El cepo al dólar no fue el hecho más convocante. Esta precisión debe ser subrayada porque gran parte de la televisión que responde al kirchnerismo meneó ese reclamo cuando decidió, casi dos horas después de iniciada la protesta, informar sobre lo que sucedía. Quizá predominó en las concentraciones un enorme malestar por los sucesivos recortes a la libertades y un generalizado rechazo a la reforma de la Constitución para habilitar la re-reelección.
Tuvieron una influencia decisiva la inseguridad y la inflación. El silencio presidencial sobre esos conflictos de la sociedad, a pesar de los permanentes discursos por la cadena nacional de radio y televisión, terminó provocando tanta irritación como los problemas en sí mismos. Los discursos por cadena se han transformado en disparadores del fastidio social.
La inflación molesta tanto como las mentiras sobre la inflación. Hay cosas sobre las que no se le puede mentir a la sociedad; una de ellas es el costo de la vida. La extravagancia llegó al ridículo cuando el Indec aseguró que un argentino puede vivir, y costear las cuatro comidas del día, con 6 pesos. Los emblemáticos 6 pesos circularon anoche por todas las concentraciones.
Un reclamo novedoso fue el de la corrupción, con mención incluida al vicepresidente Amado Boudou. Esa es otra defraudación electoral de Cristina Kirchner, única electora de un vicepresidente peligrosamente perseguido por los jueces por supuestos hechos deshonestos en el ejercicio de la función pública. Es también la comprobación de que la sociedad se quedó sin plata. Sólo en esas circunstancias, desgraciadamente, sectores sociales importantes constatan que la corrupción es determinante en el mal manejo de la administración pública.
Desde ya, Ricardo Echegaray tiene su carga de responsabilidad por el mayor cacerolazo espontáneo que sufrió su presidenta. No debería ser descalificatorio que una parte importante de la sociedad se sienta perseguida y maltratada por querer comprar moneda extranjera. El cristinismo ha llevado a los argentinos a la edad de piedra con un sistema cambiario tan arbitrario como humillante. Podría decirse que Echegaray, Guillermo Moreno o Axel Kicillof tienen parte de la culpa de lo que sucedió anoche, porque el autoritarismo que exudan en sus palabras y en sus actos fue el sesgo que más irritaciones sociales provocó. Y la tienen, pero ellos no existirían si no existiera una presidenta que siente a gusto con esas palabras y esos hechos.
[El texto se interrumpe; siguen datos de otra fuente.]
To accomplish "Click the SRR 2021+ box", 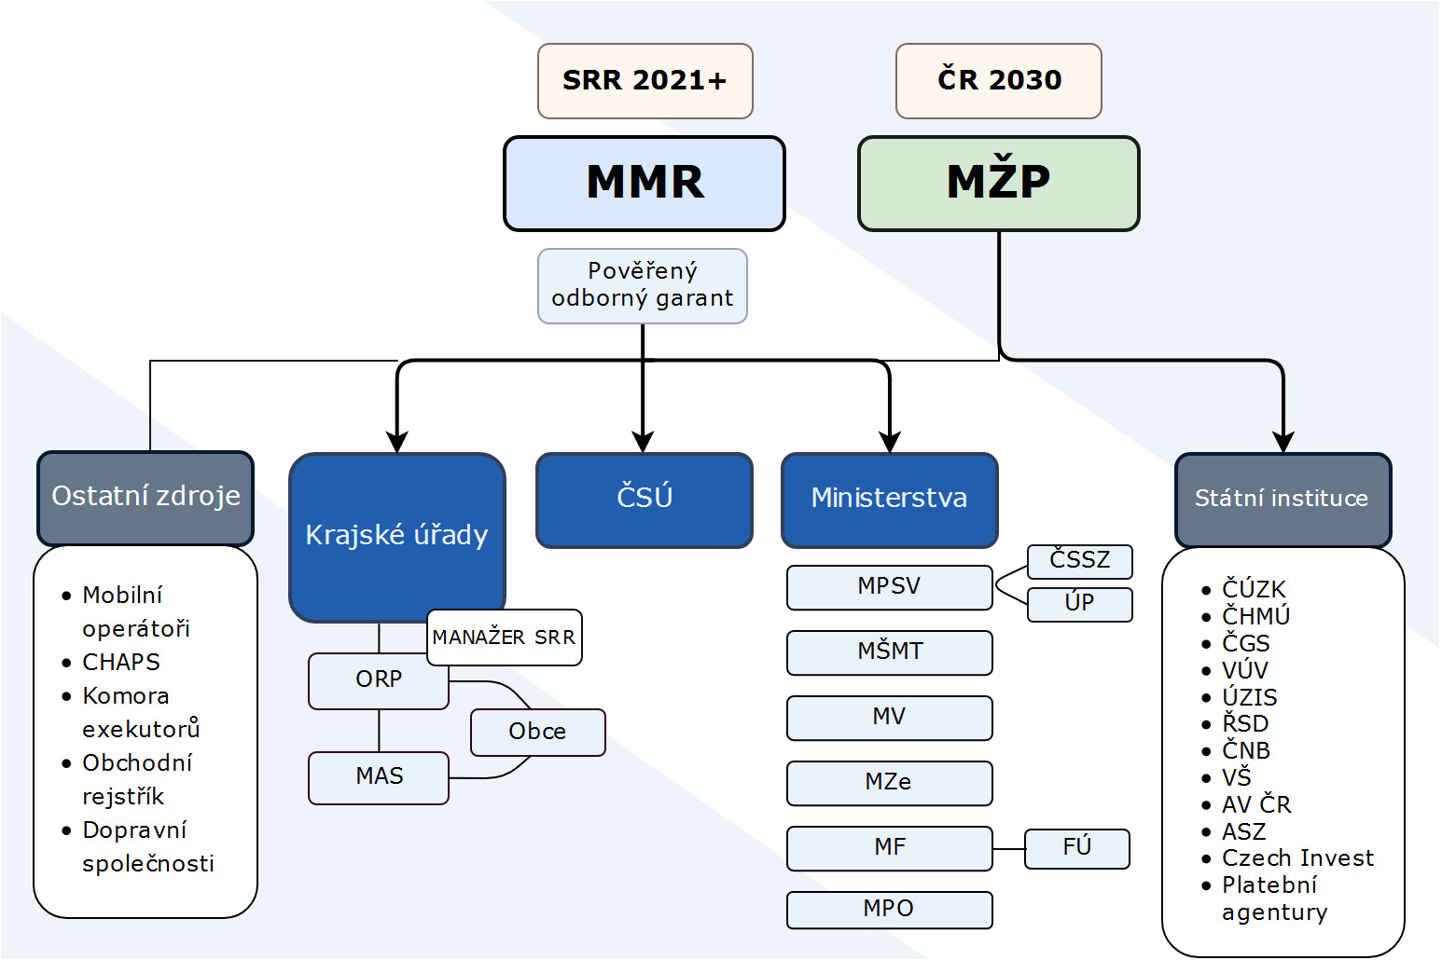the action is click(x=645, y=81).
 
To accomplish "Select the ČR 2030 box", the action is click(x=998, y=81).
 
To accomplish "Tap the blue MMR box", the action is click(x=645, y=184).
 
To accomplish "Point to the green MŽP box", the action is click(x=998, y=184).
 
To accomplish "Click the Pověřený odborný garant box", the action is click(x=643, y=286).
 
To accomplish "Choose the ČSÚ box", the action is click(x=645, y=500).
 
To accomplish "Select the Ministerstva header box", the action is click(x=890, y=500).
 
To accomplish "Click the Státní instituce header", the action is click(x=1283, y=500).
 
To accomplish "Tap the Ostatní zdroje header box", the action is click(x=146, y=498).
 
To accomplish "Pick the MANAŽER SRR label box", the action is click(x=505, y=637).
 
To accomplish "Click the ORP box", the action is click(x=379, y=680).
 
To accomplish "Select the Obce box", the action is click(x=537, y=733).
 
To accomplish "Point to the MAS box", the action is click(x=379, y=778).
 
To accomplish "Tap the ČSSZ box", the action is click(x=1079, y=561).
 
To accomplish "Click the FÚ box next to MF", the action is click(x=1077, y=849).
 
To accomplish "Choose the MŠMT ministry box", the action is click(x=890, y=652).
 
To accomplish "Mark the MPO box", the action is click(x=890, y=910).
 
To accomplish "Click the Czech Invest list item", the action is click(x=1297, y=858).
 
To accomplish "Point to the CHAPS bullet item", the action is click(x=121, y=663).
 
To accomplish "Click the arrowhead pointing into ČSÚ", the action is click(x=643, y=442).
Manifestaciones inorgánicas no son la mejor manera de administrar una democracia. La República cuenta teóricamente con mecanismos representativos, que gobiernan por el conjunto de la sociedad. ¿Qué será del día después? ¿Quién o quiénes harán las veces de canales de transmisión entre el malhumor de la sociedad y el poder? No hay respuestas. Hasta los partidos opositores recibieron ayer un castigo social en algunas pancartas. En el espíritu de mucha gente de a pie se estaba incubando un hastío que ni los dirigentes opositores advirtieron.
Una democracia tiene mecanismos institucionales para manejar el disenso y el consenso. Debería tenerlos. Un problema sin solución surge cuando un gobierno elegido suprime de hecho esos mecanismos para administrar el desacuerdo. Sólo le queda la imposición de un método y de una verdad, inapelables. El conflicto se agrava cuando desde el poder se arrincona a la sociedad (o a gran parte de ella) hasta que a ésta no le queda otro recurso que reunirse para hacer ruido con la enorme carga de su impotencia.